> _Exercise directions_
Starting at the line that contains "Where should I", please transcribe every line through the end of the entries, exactly and with no pictures.

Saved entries
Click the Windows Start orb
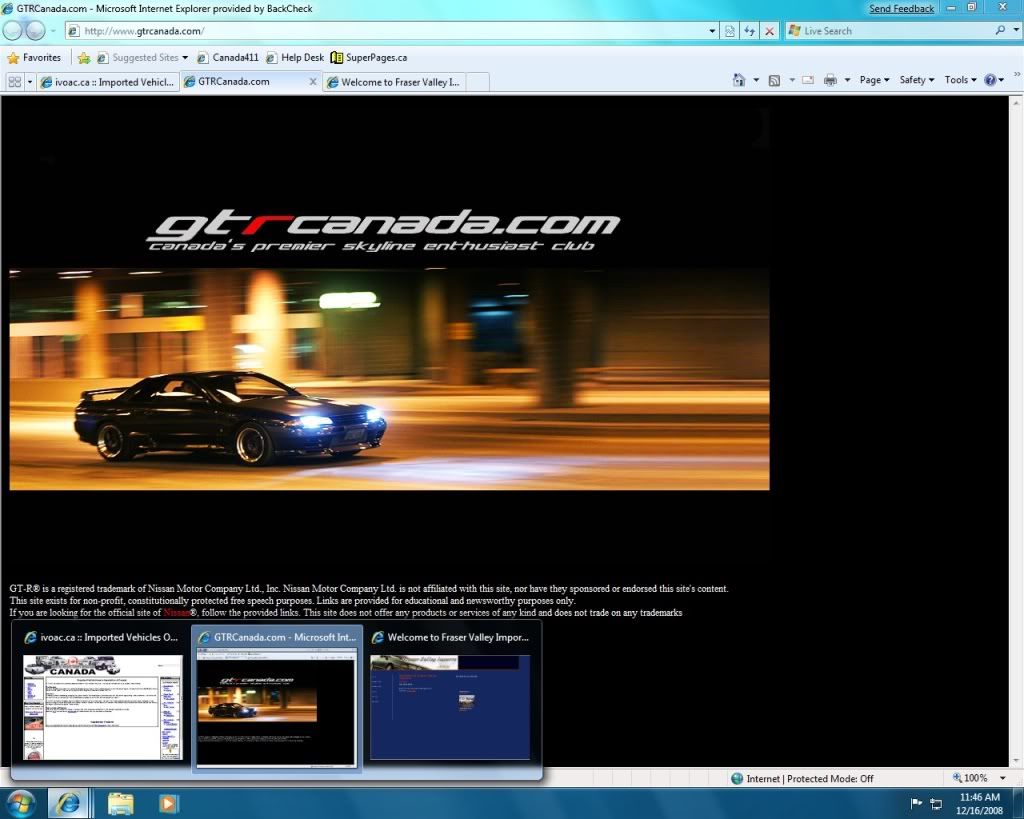 21,803
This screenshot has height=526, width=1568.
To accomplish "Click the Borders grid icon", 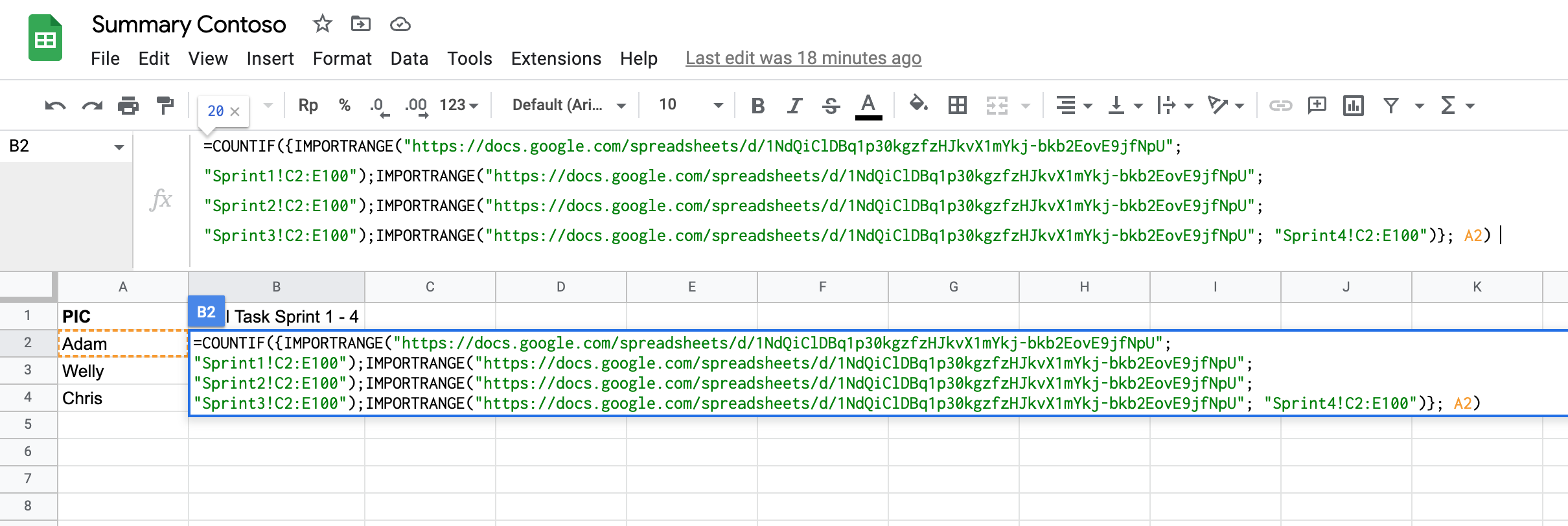I will tap(957, 106).
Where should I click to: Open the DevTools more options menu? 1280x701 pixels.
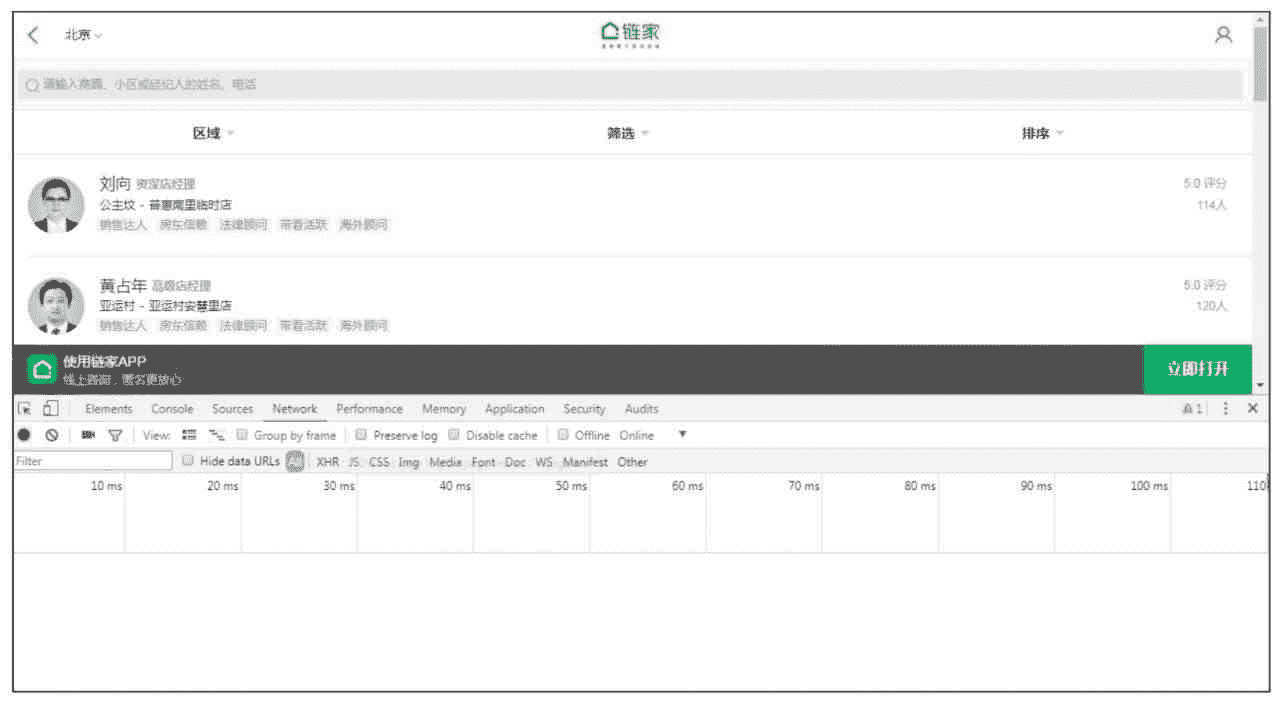tap(1226, 408)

> _Task response_
Where should I click to: Open the DevTools more options menu? 1280x701 pixels.
tap(1226, 408)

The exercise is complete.